つまらなく、平凡な結論だけど、インプットもアウトプットも必要で、出口社長の方法もちきりんさんの方法も場面によって使い分けるべき、ということに尽きてしまうと思う。

目標が明確な時には、ちきりんさんの方法が有効で、自分もそうしている。仕事で日常的に遭遇する課題の多くはそのたぐいで、「仕事」では、それらをいかに効率的に解決していくかが重要である。そのためには、仮説を立て、その仮説を検証するための情報(インプット)を効率的に収集し、解決策を立案して、実行する。そのプロセスでは、いわゆる「マッキンゼー流」のロジカル・シンキングは便利なツールだし、実際にロジックツリーをよく作っている。

「ちきりんの日記」のなかで、アウトプットという言葉を、「成果」と「情報発信」という意味をあえて混ぜて使っていると思うけれど、「情報発信」という意味でのアウトプットは思考を深める上で不可欠だと思う。

他人に説明することでフィードバックを受けるということももちろん重要だし、自分の考えを他人に説明するというプロセス自体で、自分の考えを整理して、客観的に見ることができる。先日、社内の研修で講師をしたけれど、結局、いちばん勉強になったのは受講者ではなく、講師である私自身だったと思う。受動的に研修を受けるというインプットのプロセスより、研修の準備をし、講師をするというアウトプットのプロセスの方がはるかに深く思考をする。

一方、そもそも何を目標として良いかすらわからないとき、また、課題解決やこれまでの延長線上にないまったく新しいことを始めようとするときには、出口社長のいうような、アウトプットから逆算して効率よく収集されたインプットではなく、厚みのあるインプット、ある種の「教養」が重要になるのだと思う。

課題一覧:
1 – 本文のうち「他人に説明することで」で始まる段落を、主な内容を保ったまま箇条書きで簡潔にまとめてください。
2 – 本文のうち「目標が明確な時には、ちきりん」で始まり「ックツリーをよく作っている。」に至るまでの部分を、「ロジックツリー」を「フローチャート」に置き換えて書き直してください。
3 – 本文に基づき、次の問いに答えてください。
(a) 目標が明確な時に有効であり、筆者自身も実践しているのは誰の方法ですか。
(b) 「ちきりんの日記」では、アウトプットという言葉にどの二つの意味をあえて混ぜて使っていると述べられていますか。
(c) 何を目標として良いかすらわからないときに重要になると述べられているのは何ですか。
後続のレコードは、課題に取り組む際に参照する必要はありません。

データセット:
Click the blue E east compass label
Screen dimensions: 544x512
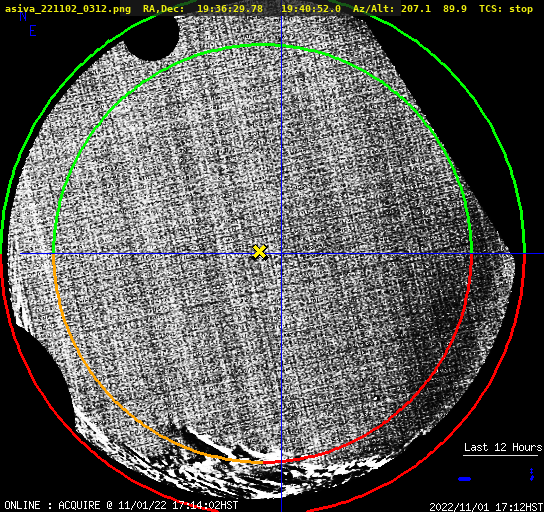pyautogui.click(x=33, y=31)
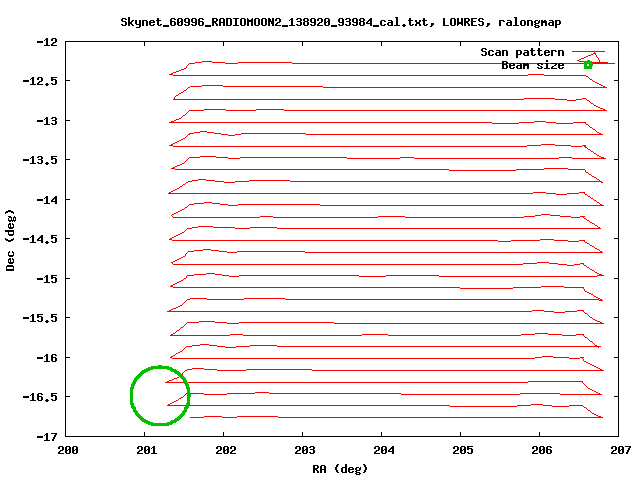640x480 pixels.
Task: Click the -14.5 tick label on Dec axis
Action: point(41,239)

* * *

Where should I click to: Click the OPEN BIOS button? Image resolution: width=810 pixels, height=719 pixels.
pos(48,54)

解答例:
1 –
- 他人に説明すると、フィードバックを受けられる。
- 説明するプロセス自体によって、自分の考えを整理し、客観的に見ることができる。
- 社内研修で講師をした際、最も勉強になったのは受講者ではなく、講師である私自身だった。
- 受動的に研修を受けるインプットより、研修を準備して講師をするアウトプットの方が、はるかに深く思考する。

2 –
目標が明確な時には、ちきりんさんの方法が有効で、自分もそうしている。仕事で日常的に遭遇する課題の多くはそのたぐいで、「仕事」では、それらをいかに効率的に解決していくかが重要である。そのためには、仮説を立て、その仮説を検証するための情報(インプット)を効率的に収集し、解決策を立案して、実行する。そのプロセスでは、いわゆる「マッキンゼー流」のロジカル・シンキングは便利なツールだし、実際にフローチャートをよく作っている。

3 –
(a) ちきりんさんの方法です。
(b) 「成果」と「情報発信」です。
(c) 厚みのあるインプット、ある種の「教養」です。